◆ What to do:
Which of the lines below contain the string "agent"? Pull each one out of the data.

Dataset items
*** Block opens ***
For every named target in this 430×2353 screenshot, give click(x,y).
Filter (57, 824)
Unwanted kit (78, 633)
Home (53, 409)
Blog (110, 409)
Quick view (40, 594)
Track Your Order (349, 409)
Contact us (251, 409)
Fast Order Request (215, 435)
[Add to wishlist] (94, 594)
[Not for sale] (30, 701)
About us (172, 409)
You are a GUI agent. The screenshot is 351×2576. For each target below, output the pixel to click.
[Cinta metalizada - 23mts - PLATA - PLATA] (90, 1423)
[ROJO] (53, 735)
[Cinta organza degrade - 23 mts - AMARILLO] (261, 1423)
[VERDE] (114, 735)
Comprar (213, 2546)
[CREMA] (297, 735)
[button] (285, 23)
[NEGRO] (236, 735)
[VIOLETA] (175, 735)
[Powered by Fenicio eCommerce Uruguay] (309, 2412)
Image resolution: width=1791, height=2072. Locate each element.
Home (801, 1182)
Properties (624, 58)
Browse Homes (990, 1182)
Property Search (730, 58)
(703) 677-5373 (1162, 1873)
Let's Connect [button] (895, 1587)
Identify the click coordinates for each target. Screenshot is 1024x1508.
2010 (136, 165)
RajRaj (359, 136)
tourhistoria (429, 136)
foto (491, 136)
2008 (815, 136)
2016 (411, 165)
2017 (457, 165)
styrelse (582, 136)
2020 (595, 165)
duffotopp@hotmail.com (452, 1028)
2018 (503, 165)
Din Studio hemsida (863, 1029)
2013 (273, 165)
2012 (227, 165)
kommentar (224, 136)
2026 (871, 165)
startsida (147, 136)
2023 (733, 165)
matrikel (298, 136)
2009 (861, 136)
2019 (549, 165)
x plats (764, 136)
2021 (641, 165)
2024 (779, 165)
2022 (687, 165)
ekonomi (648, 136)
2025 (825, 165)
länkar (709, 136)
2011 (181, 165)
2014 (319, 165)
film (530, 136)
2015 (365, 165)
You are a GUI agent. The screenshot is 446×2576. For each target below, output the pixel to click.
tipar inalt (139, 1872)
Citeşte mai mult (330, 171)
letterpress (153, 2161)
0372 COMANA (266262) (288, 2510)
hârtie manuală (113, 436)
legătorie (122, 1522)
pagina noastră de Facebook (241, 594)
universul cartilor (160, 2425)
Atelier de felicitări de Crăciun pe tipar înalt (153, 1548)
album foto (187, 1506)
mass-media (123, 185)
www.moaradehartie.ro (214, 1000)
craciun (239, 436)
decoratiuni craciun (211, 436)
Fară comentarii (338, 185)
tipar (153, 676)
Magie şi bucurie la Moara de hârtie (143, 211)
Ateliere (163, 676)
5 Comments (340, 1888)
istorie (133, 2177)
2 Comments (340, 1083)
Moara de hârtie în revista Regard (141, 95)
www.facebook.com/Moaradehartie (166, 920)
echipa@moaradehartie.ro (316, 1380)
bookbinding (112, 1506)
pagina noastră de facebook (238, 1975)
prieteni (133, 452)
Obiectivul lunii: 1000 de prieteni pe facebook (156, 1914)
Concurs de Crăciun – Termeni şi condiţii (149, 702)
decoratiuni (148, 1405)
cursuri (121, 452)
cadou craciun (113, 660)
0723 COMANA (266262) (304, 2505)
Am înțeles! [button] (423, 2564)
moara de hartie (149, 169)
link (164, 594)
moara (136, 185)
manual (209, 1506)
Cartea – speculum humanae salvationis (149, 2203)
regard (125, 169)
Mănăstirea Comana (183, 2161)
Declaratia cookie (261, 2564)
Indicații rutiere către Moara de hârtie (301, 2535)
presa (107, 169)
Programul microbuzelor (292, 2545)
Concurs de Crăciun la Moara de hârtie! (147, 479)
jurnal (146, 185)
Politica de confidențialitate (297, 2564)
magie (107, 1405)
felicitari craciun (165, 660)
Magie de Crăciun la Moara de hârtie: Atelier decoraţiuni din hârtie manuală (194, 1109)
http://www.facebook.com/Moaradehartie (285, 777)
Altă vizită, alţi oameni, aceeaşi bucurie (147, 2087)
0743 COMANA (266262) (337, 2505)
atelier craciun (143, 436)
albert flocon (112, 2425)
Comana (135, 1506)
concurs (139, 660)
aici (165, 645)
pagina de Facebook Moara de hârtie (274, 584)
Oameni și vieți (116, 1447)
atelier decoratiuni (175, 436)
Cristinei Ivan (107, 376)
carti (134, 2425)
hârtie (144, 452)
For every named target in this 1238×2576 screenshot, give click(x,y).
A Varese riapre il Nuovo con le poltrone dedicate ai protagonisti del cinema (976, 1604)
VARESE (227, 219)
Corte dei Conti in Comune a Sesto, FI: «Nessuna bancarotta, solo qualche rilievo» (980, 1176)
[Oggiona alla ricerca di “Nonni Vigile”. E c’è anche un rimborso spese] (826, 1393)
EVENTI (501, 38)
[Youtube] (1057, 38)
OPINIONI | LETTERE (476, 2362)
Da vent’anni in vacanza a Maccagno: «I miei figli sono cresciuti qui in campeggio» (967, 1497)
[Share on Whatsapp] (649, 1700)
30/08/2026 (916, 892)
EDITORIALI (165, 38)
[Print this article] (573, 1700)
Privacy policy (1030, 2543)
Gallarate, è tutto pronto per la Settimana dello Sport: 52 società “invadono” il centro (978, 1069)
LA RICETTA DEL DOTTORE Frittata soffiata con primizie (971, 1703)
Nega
*** Block closes ***
◆ Result below:
You are a GUI agent. The screenshot is 351×2576. For each target below, output the pixel to click.
You are a GUI agent. The screenshot is 446×2576. For each target below, output the pixel to click.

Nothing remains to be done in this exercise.